Adaptive laboratory evolution reveals regulators involved in repressing biofilm development as key players in Bacillus subtilis root colonization

Root-associated microorganisms play an important role in plant health, such as plant growth-promoting rhizobacteria (PGPR) from the Bacillus and Pseudomonas genera. Although bacterial consortia including these two genera would represent a promising avenue to efficient biofertilizer formulation, we observed that Bacillus subtilis root colonization is decreased by the presence of Pseudomonas fluorescens and Pseudomonas protegens. To determine if B. subtilis can adapt to the inhibitory effect of Pseudomonas on roots, we conducted adaptative laboratory evolution experiments with B. subtilis in mono-association or co-cultured with P. fluorescens on tomato plant roots.

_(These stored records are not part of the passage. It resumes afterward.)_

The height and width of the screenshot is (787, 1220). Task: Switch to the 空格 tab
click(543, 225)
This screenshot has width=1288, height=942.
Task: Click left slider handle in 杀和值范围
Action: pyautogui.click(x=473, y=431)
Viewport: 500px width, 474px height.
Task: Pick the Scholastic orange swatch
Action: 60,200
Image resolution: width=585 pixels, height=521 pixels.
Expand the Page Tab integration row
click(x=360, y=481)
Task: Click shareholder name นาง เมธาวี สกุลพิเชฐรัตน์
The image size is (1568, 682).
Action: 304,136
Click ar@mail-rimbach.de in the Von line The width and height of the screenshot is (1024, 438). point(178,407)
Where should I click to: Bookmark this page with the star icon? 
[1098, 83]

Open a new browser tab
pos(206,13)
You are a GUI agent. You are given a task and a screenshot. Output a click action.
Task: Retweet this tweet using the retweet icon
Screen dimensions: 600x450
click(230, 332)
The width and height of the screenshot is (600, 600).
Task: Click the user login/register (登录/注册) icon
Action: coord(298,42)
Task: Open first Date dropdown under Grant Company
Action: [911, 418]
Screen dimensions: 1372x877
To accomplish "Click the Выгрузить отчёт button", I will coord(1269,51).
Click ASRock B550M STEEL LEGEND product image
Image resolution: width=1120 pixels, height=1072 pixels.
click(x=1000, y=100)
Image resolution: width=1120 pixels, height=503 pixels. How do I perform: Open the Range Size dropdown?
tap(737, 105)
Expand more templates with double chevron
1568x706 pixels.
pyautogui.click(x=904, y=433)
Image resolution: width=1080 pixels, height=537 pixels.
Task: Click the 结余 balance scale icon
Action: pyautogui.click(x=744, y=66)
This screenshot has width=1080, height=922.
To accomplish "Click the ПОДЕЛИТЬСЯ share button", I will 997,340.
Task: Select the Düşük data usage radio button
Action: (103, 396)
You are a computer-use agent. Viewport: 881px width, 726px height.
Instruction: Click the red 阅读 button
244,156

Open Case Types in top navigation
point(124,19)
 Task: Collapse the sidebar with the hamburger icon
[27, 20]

Evolved isolates with various colony morphology and stronger colonization capacity of both tomato plant and Arabidopsis thaliana roots emerged rapidly from the two evolution experiments. Certain evolved isolates also had better fitness on the root in the presence of other Pseudomonas species. In all independent lineages, whole-genome resequencing revealed non-synonymous mutations in genes ywcC or sinR encoding regulators involved in repressing biofilm development, suggesting their involvement in enhanced root colonization. These findings provide insights into the molecular mechanisms underlying B. subtilis adaptation to root colonization and highlight the potential of directed evolution to enhance the beneficial traits of PGPR.